Aux cloisons de la salle à manger étaient accrochées des planches d'histoire naturelle en couleurs : des couleuvres sur une haie vive, des touffes de digitales, des hulottes perchées sur un arbre mort, un chasseur d'alouettes devant des miroirs. Resté seul, l'enfant allumait la lanterne sourde et projetait sa lumière sur les gravures, l'une après l'autre. Il possédait encore une vision, une sensibilité intactes capables de tirer un contentement inépuisable de ce qui s'offrait à ses yeux. On entendait vaguement remuer, au-dessus, dans la chambre de l'oncle François, puis tout bruit cessait. Il était minuit, une heure du matin — ou, peut-être, une heure qui n'avait de nom sur aucun cadran du monde.

Aux images dessinées se substituaient les créatures vivantes qu'elles contenaient en germe et qui pouvaient naître grâce à une certaine puissance d'imagination. Cette contemplation le saisissait tout entier, au point de le confondre avec ces oiseaux, avec ce chasseur, désormais réels, dont il s'appropriait l'existence.

Le temps mesuré par la pendule se volatilisait, comme la nuit, comme les murs emprisonnant le rayon de la lanterne sourde.
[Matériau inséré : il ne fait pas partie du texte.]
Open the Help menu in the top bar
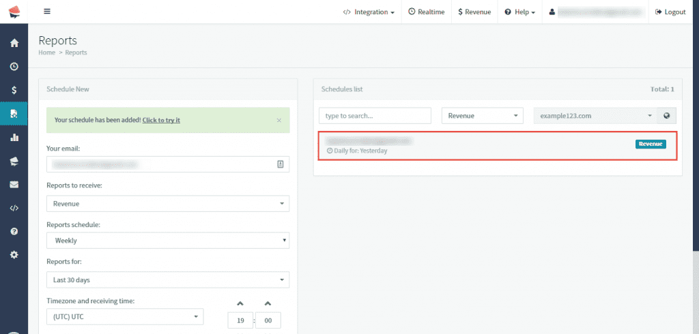This screenshot has height=334, width=699. click(x=519, y=12)
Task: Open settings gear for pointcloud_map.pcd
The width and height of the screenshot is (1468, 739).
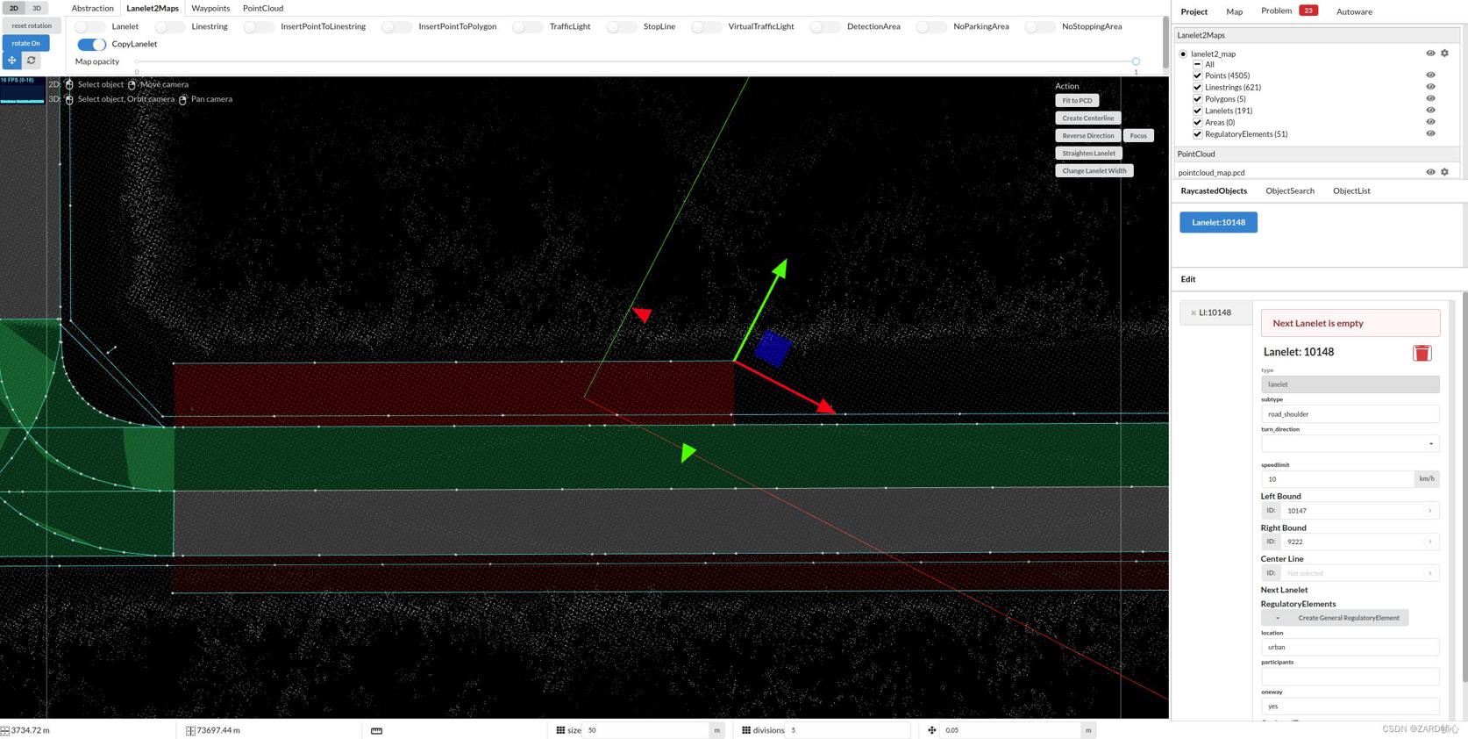Action: click(1444, 172)
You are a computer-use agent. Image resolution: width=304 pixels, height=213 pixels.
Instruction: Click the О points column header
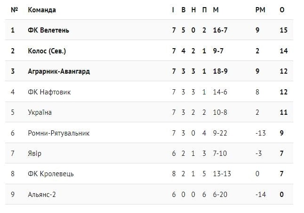click(x=282, y=10)
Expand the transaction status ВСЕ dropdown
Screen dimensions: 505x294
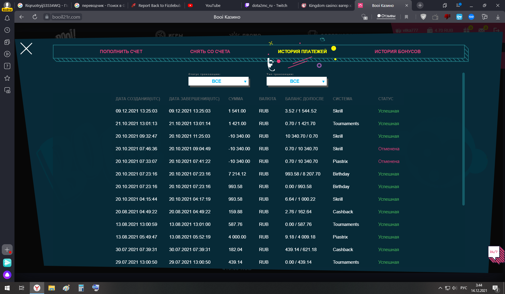pyautogui.click(x=218, y=81)
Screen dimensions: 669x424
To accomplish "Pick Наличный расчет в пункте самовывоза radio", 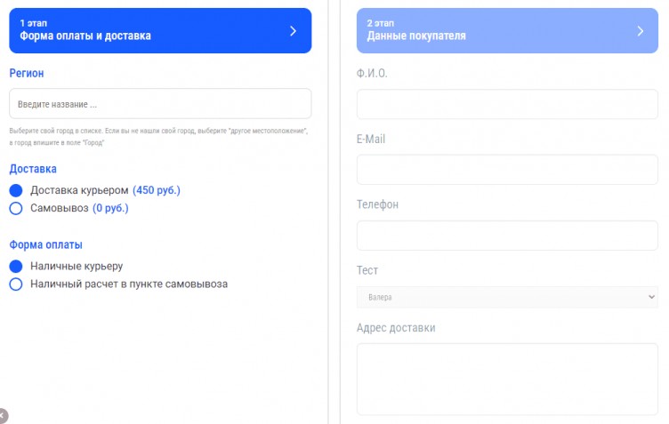I will pyautogui.click(x=16, y=284).
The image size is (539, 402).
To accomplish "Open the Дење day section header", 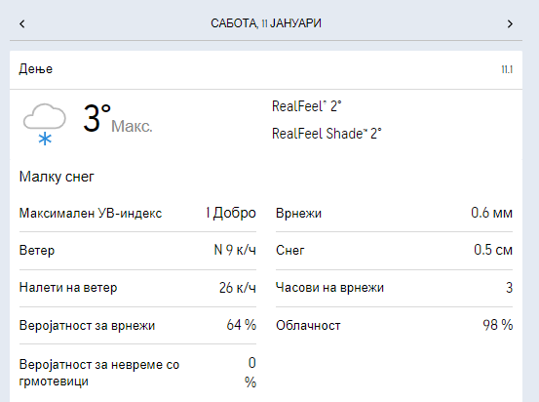I will [266, 70].
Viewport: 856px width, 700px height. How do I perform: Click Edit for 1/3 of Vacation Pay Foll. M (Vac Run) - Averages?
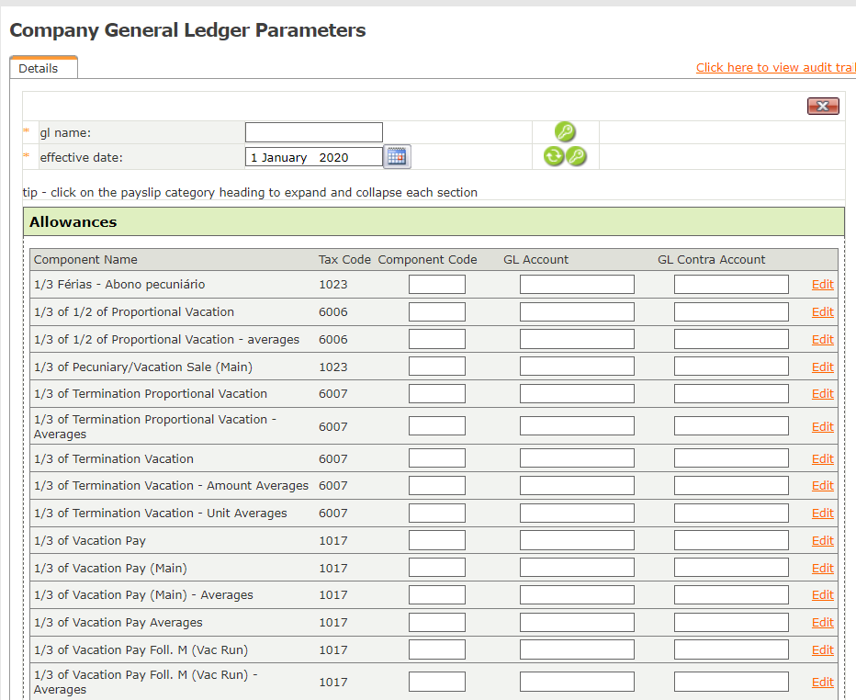point(822,683)
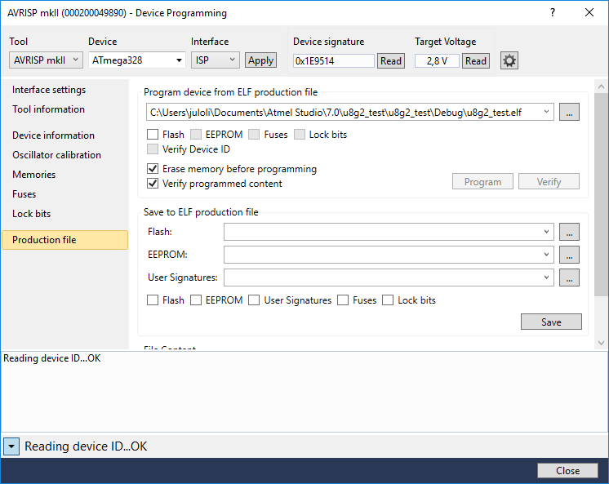
Task: Click Apply to set interface
Action: pyautogui.click(x=260, y=60)
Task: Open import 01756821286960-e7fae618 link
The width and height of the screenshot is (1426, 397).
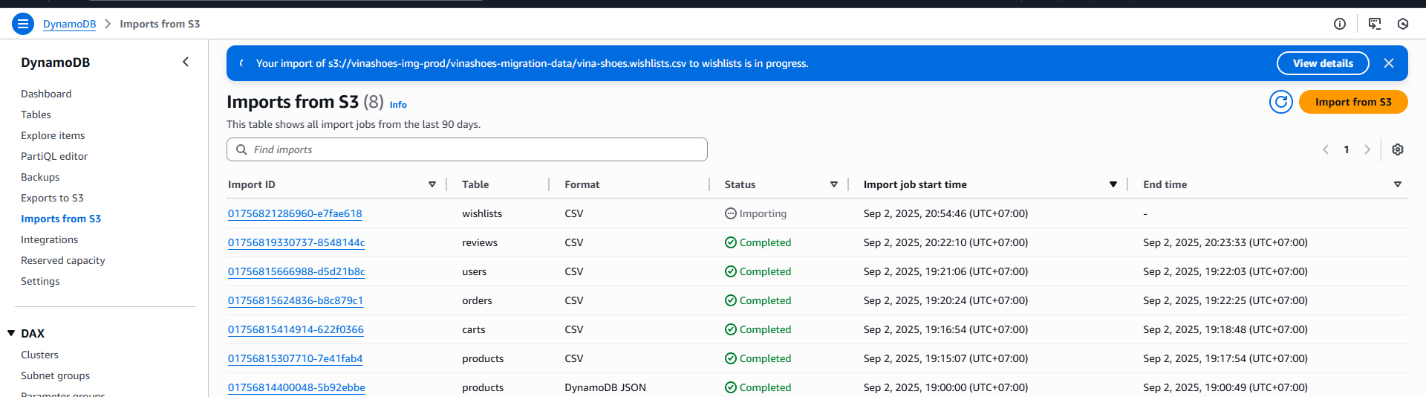Action: point(295,213)
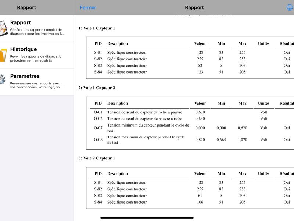The image size is (294, 221).
Task: Click the Valeur column header in first table
Action: tap(200, 43)
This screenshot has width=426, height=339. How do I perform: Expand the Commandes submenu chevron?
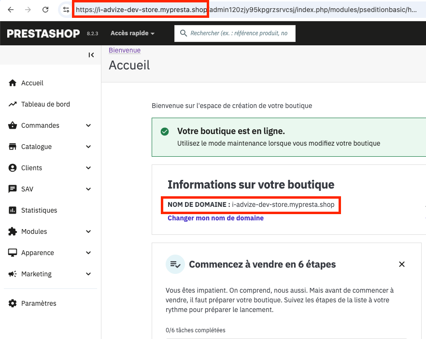coord(88,125)
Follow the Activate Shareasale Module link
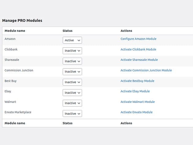The image size is (193, 145). click(139, 60)
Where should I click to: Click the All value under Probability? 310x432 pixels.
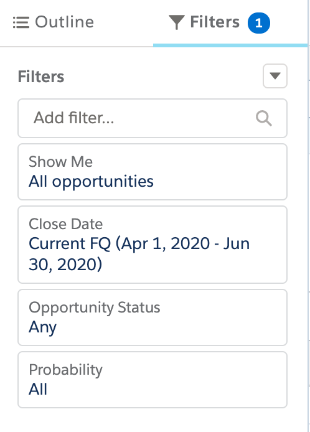pos(38,389)
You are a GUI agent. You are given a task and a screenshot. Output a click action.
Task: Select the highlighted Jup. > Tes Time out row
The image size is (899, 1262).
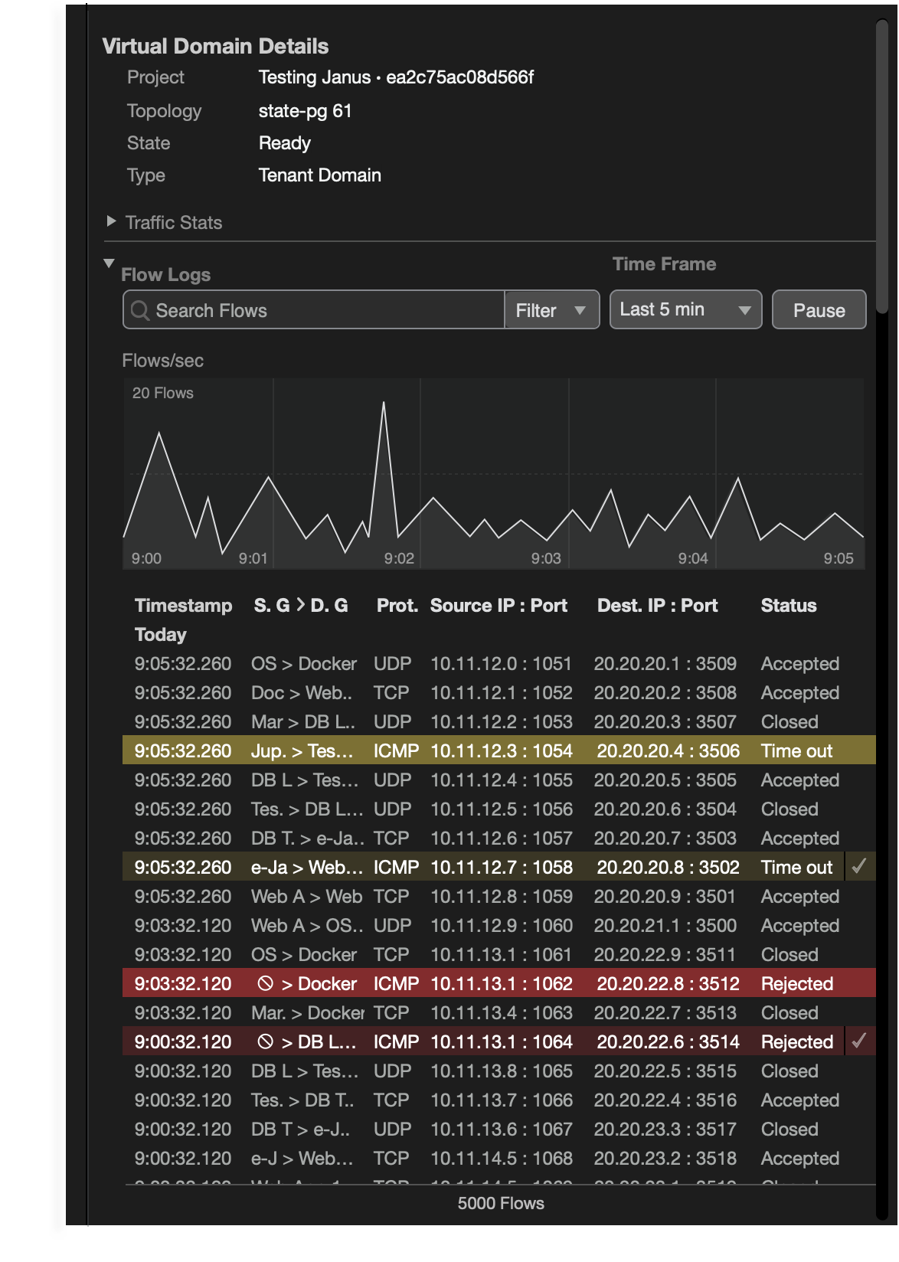point(498,750)
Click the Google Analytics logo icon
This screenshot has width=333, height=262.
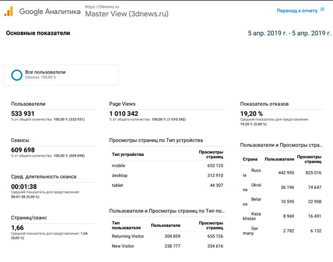tap(8, 11)
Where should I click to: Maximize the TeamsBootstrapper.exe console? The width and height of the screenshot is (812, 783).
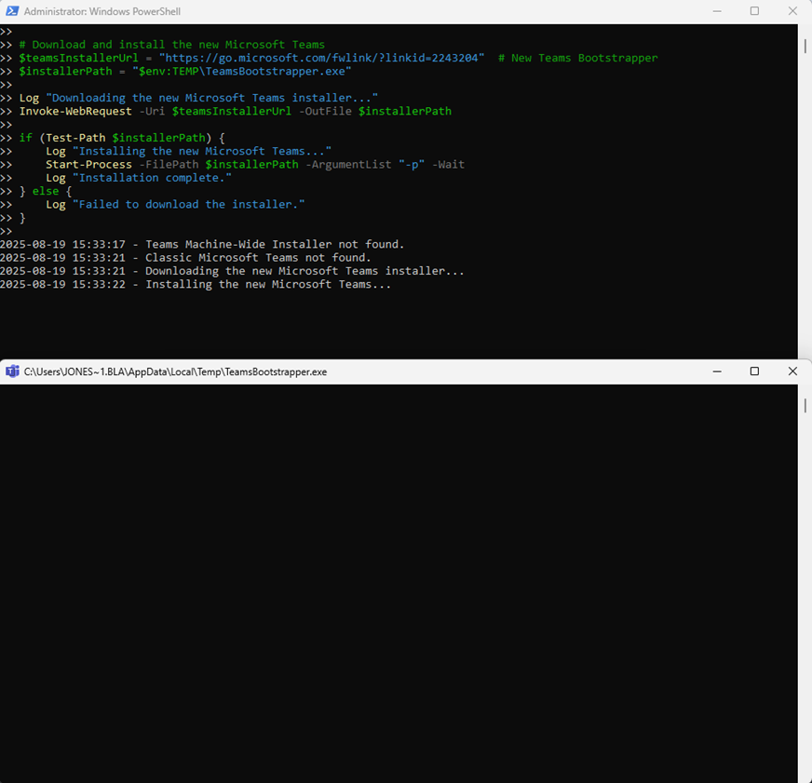click(x=754, y=371)
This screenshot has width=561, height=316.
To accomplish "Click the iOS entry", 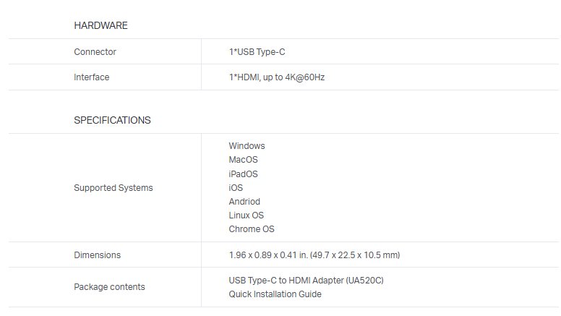I will (x=236, y=188).
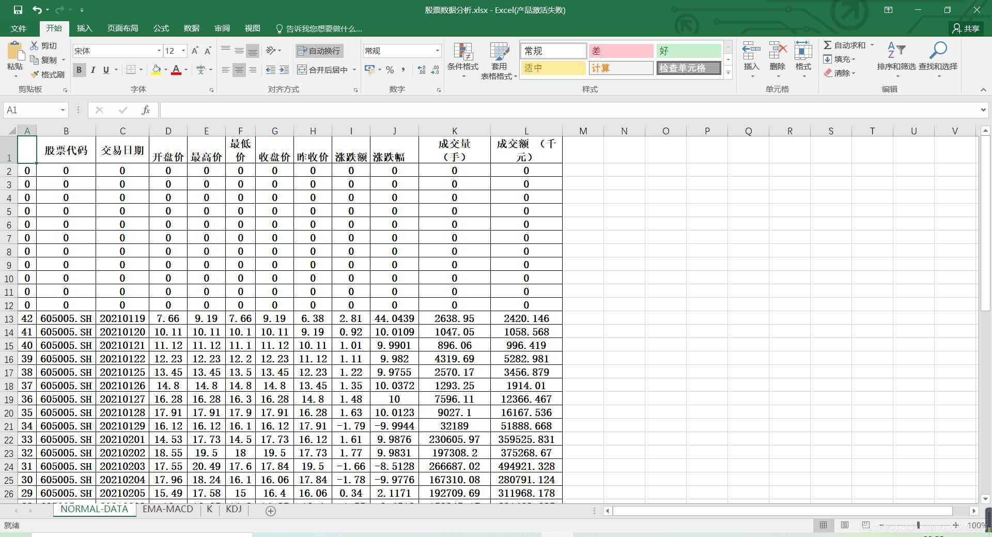Switch to the EMA-MACD sheet tab

pyautogui.click(x=167, y=509)
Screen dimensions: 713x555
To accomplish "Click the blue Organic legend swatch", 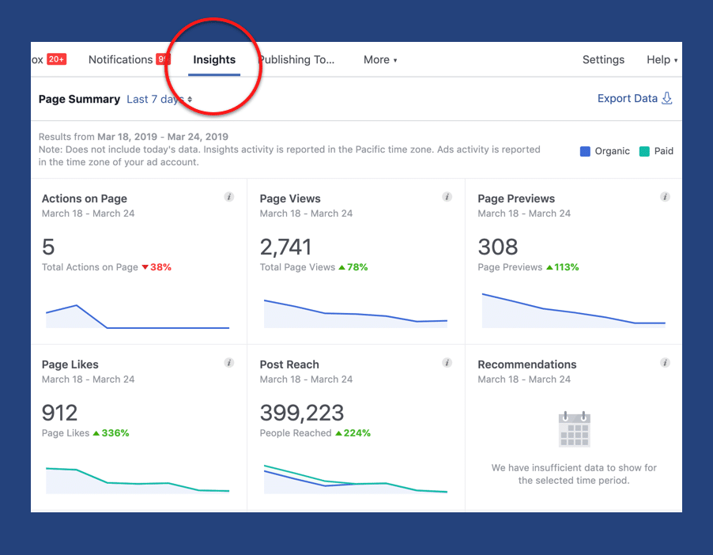I will tap(585, 151).
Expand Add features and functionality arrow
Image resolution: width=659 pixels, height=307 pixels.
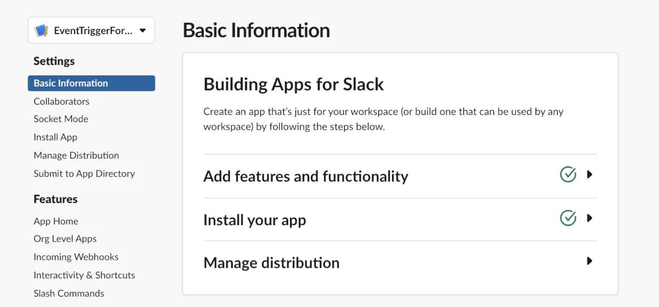[x=589, y=175]
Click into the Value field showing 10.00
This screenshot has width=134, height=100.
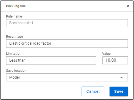pyautogui.click(x=115, y=60)
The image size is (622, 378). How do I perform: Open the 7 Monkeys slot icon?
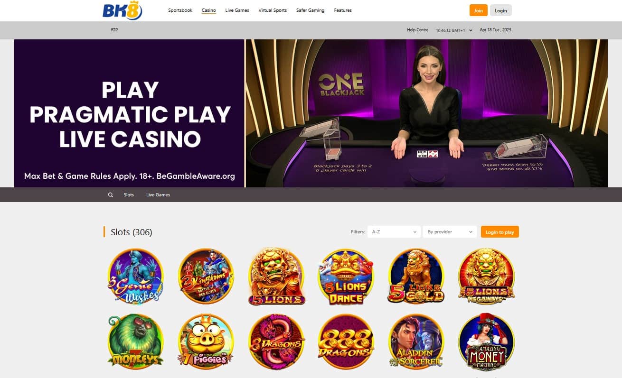[x=136, y=341]
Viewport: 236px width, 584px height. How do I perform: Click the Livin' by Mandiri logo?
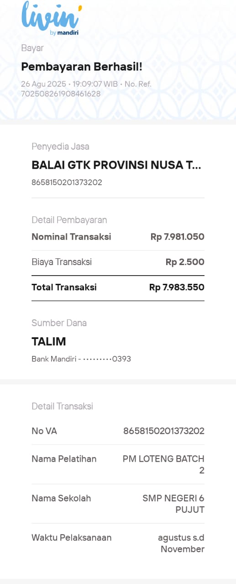point(51,18)
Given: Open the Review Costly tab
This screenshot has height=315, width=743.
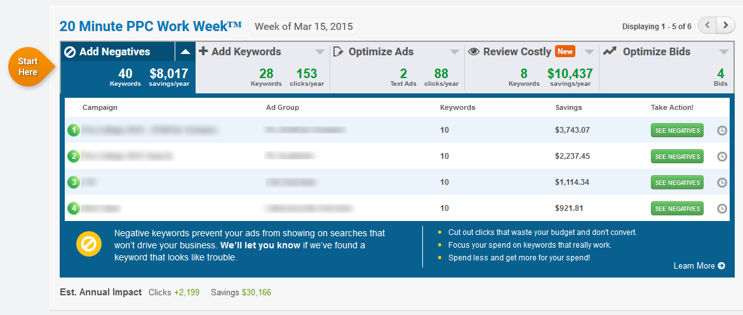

Stéphane croyait passer de l'obscurité d'un bois au jour limpide d'une plaine où tout ce qu'embrassait la vue se trouvait miraculeusement réconcilié avec son être profond. Il devenait le chasseur posté devant les éclairs des miroirs tournants, vers midi, entre des meules et des charrues dételées, il devenait l'oiseau qui planait au loin sur le clocher minuscule signalant un village ; il lui suffisait de se penser en quelqu'un pour qu'aussitôt une sorte de mémoire, toujours disponible, lui en rendît le moi oublié.